RealTime IT News

IBM: Security Is Our Brand

Big Blue is rolling out a big plan for dealing with security in the most comprehensive way it can -- by using almost all of the immense technological assets at its disposal.

IBM today launched a wide array of new products and services from across its product portfolio in a bid to improve security throughout companies' IT infrastructures. The company also hopes that doing so will encourage companies to give it a larger portion of the estimated $100 billion spent annually on information security technologies.

"At the end of the day, it's not just a focus on selling more security, it's about maintaining current customer confidence in our offerings -- that IBM is and continues to be a big player in security," Stuart McIrvine, director of IBM’s Corporate Security Strategy told InternetNews.com. "We embed security in everything we do and security is a key aspect of the IBM brand."

To help drive that point home, IBM is debuting a slew of new products designed to help companies better mitigate risk -- a massive strategy that encompassed what IBM refers to as the core domains for IT security, which include infrastructure like firewalls and routers, identity and access management, application security and data security.

"To manage risk, you need to be able to have monitoring across domains," McIrvine said. "It's not good enough to just throw in a capability."

Among the new offerings is the IBM Proventia Content Analyzer Technology, which will integrate with IBM's Intrusion Prevention System (IPS) product to prevent leakage of confidential data and information.
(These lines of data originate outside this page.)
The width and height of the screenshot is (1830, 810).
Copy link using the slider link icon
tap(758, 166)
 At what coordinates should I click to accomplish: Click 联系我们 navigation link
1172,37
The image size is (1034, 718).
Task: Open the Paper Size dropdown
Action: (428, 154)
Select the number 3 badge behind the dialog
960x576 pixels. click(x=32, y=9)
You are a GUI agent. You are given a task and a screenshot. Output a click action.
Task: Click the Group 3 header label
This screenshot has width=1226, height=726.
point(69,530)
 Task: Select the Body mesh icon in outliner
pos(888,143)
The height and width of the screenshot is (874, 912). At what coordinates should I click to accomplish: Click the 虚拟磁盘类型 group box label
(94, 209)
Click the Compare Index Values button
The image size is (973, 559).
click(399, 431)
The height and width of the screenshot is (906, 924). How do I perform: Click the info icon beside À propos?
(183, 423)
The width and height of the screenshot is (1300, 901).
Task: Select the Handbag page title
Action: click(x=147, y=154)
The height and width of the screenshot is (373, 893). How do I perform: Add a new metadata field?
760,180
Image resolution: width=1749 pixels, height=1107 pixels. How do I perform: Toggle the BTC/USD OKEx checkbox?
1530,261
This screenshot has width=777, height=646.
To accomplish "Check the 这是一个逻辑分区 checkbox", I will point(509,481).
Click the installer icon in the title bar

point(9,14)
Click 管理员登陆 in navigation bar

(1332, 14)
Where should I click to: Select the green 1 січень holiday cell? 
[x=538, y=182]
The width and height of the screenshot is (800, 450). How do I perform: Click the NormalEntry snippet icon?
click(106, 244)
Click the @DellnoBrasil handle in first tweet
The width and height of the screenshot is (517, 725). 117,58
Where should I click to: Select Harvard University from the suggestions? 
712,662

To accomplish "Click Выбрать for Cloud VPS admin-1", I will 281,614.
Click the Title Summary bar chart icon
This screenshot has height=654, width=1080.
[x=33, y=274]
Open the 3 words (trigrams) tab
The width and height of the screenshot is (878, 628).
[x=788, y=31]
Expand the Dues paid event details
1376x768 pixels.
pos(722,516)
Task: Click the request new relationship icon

A second product, IBM Data Security Services for Enterprise Content Protection, offers monitoring services to protect against data leakage.

On the auditing and compliance side, IBM has a new Data Security Services for Activity Compliance Monitoring and Reporting offering, designed to provide security auditing capabilities as well as security monitoring. Another new compliance tool, IBM's User Compliance Management Software, provides ongoing audits based on preset policies to determine software compliance and flag any violations.

IBM QuickStart Services for Tivoli Compliance Insight Manager is a new service offering that aims to make it faster to actually get IBM’s automated security information and event management software up and running quickly.

For actual PCs and notebook computers, IBM is introducing Data Security Services for Endpoint Data Protection, which aims to protect against unauthorized data access.

Finally, to address security issues relating to enterprise applications, IBM is revealing the first fruits of its acquisition of application security vendor Watchfire. The new IBM Online Application Security and Compliance Management looks at security inside application to ensure compliance and to mitigate security risks.

While the new offerings may seem a large and unwieldy assortment, McIrvine said IBM's goal is to ensure the different pieces work together.

IBM's new security push also isn't intended to compete against other large security frameworks, such as Cisco's Self Defending Network initiative. In fact, McIrvine said there are areas of compatibility between IBM's new products and those of other large enterprise vendors.

That's particularly true in the area of Network Access Control (NAC). According to McIrvine, IBM and Cisco have had a partnership for more than three years, through which IBM leverages its Tivoli product portfolio to handle NAC policy enforcement.

"NAC is an important capability that still needs to be more mature," McIrvine said. "It's part of our information security domain but there are other parts."

Though security has been a topic of importance to enterprises for some time, renewed emphasis on regulatory compliance and the costs associated with not protecting data properly are part of the reason why IBM is making this push.

While the threat of unprotected data might be downright scary to some IT managers, IBM said it wasn't trying to compound their fear by releasing its new suite during Halloween.

"It's pure coincidence," McIrvine said. "There are threats and hackers and people that take advantage of events on the calendar, but that's not what's on top of the agenda for CIOs. They're focused on regulations and compliance and other areas like basic user errors."